- _TASK ITEM_: Take the entries below and return them unchanged.

- _DATA FOR THIS EXERCISE_:
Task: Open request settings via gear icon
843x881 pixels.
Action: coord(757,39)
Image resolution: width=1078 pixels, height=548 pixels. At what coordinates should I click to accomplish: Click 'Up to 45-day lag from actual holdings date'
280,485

- _TASK OUTPUT_:
Task: Open request settings via gear icon
843x881 pixels.
Action: coord(757,39)
Image resolution: width=1078 pixels, height=548 pixels. At what coordinates should I click to accomplish: Click 'Up to 45-day lag from actual holdings date'
280,485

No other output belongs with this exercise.